By the time rhynchosaurs reached old age, they had likely done so much chewing that their teeth had become completely ground down. With nothing left to bite or mash food with, elder rhynchosaurs probably starved to death, the researchers posit.

Paleontologists are interested in rhynchosaurs in part because their fossilized remains are so plentiful, making up roughly 90 percent of vertebrate specimens at some Triassic dig sites, per the New York Times’ Freda Kreier. But they’re also curious about the herbivores because their special food-grinding technique would have made them susceptible to infection, which raises questions about why they evolved this way. Since a handful of animals still eat this way today, such as certain chameleons, researchers want to learn as much as possible about this strange adaptation.

“That wear and tear is not good for you, especially if you want to keep eating,” Yara Haridy, an evolutionary biologist at the University of Chicago who was not involved in the study but reviewed it before publication, tells the Times.

Black and white scan of rhynchosaur jaw
A side view of a rhynchosaur's jaw Thitiwoot Sethapanichsakul

To better understand the Triassic reptiles, researchers studied computed tomography (CT) scans of fossilized rhynchosaur jawbones found in Devon, England. The fossils belonged to rhynchosaurs of various ages: juveniles, adults and one “particularly old animal,” says study co-author Robert Coram, a research associate at the University of Bristol who found the Devon fossils, in a statement.

From this analysis, the researchers gleaned that whenever some of the reptiles’ teeth fell out or became damaged, rhynchosaurs grew a whole new section of jaw—with new teeth—in the back of their mouths. Then, this new section moved forward so the animals could chew with these new teeth instead of the worn-out ones. As rhynchosaurs got older, their jaws got longer, and the dulled teeth and bones remained at the front of their mouths.

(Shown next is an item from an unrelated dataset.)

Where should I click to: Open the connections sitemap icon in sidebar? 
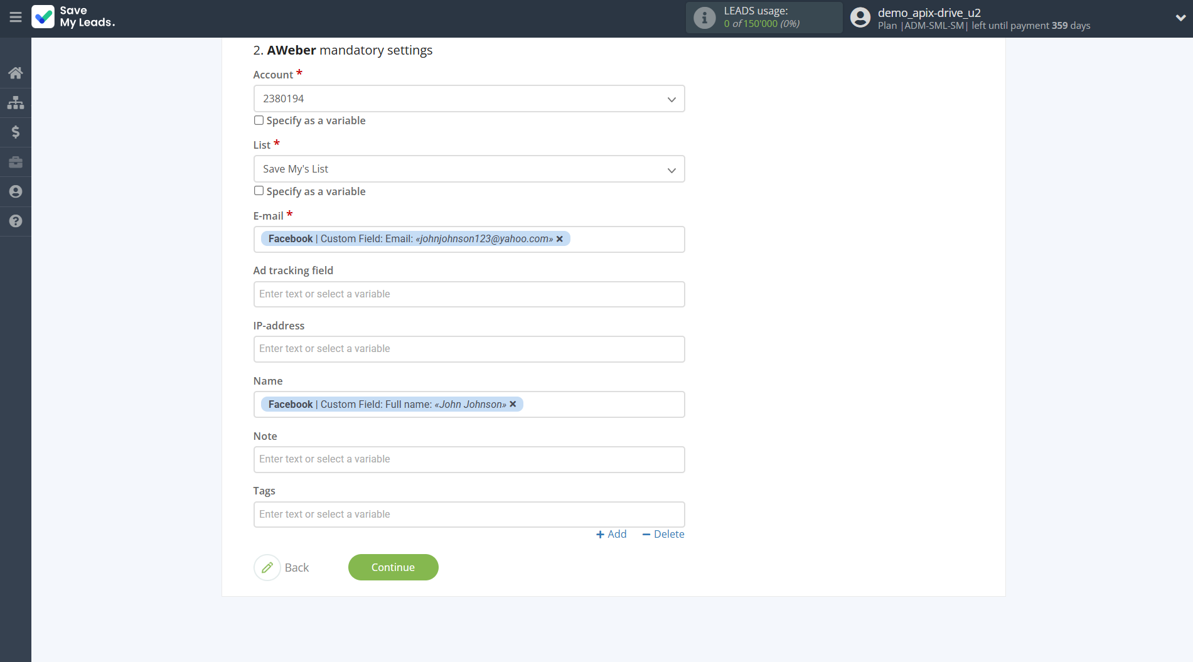pos(16,102)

Eventually, though, their bodies couldn’t keep up: With ground-down teeth and no new section to replace them, older rhynchosaurs simply couldn’t eat, the research suggests. The team now wants to confirm this hunch by looking for other evidence of possible starvation among rhynchosaurs.

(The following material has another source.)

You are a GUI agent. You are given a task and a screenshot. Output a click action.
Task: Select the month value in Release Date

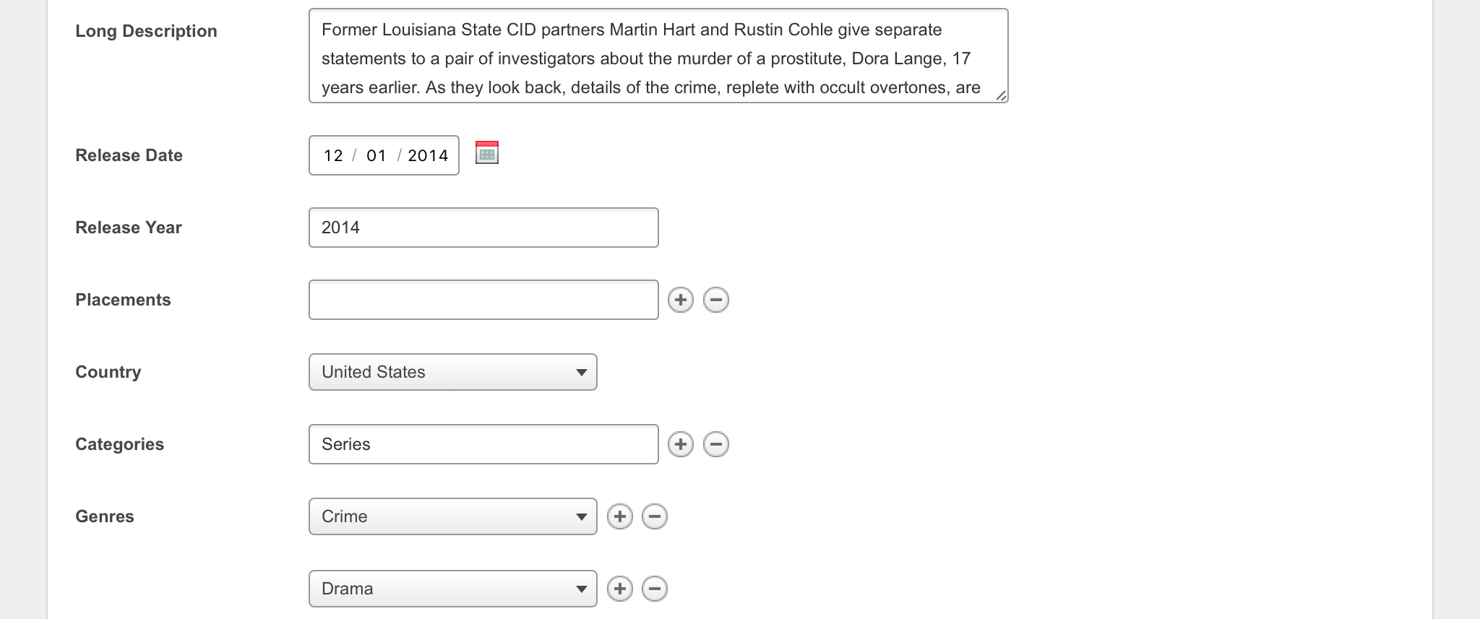[333, 155]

“It’s like elephants today—they have a fixed number of teeth that come into use from the back, and after the age of 70 or so, they’re on their last tooth, and then that’s that,” says Coram in the statement. “We don’t think the rhynchosaurs lived that long, but their plant food was so testing that their jaws simply wore out, and presumably they eventually starved to death.”

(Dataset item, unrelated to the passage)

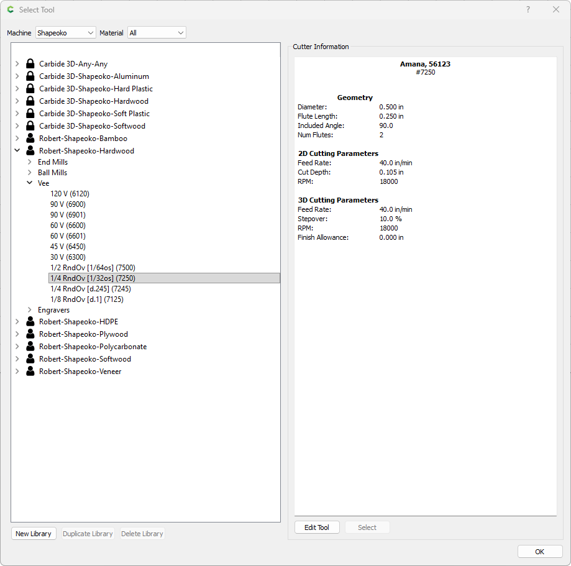This screenshot has width=571, height=566.
Task: Create a library with New Library button
Action: (34, 534)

Beyond harming individual rhynchosaurs, the unusual chewing technique may have contributed to the entire species’ demise. In the early days of rhynchosaurs’ rule, the planet was covered with relatively soft ferns, which would’ve been easy for them to grind down. But around 225 million years ago, the world’s climate changed, which allowed tougher, needle-covered conifers to proliferate. If rhynchosaurs tried to continue eating the same way, it would’ve been very difficult for them to get enough nutrients to survive, per the Times.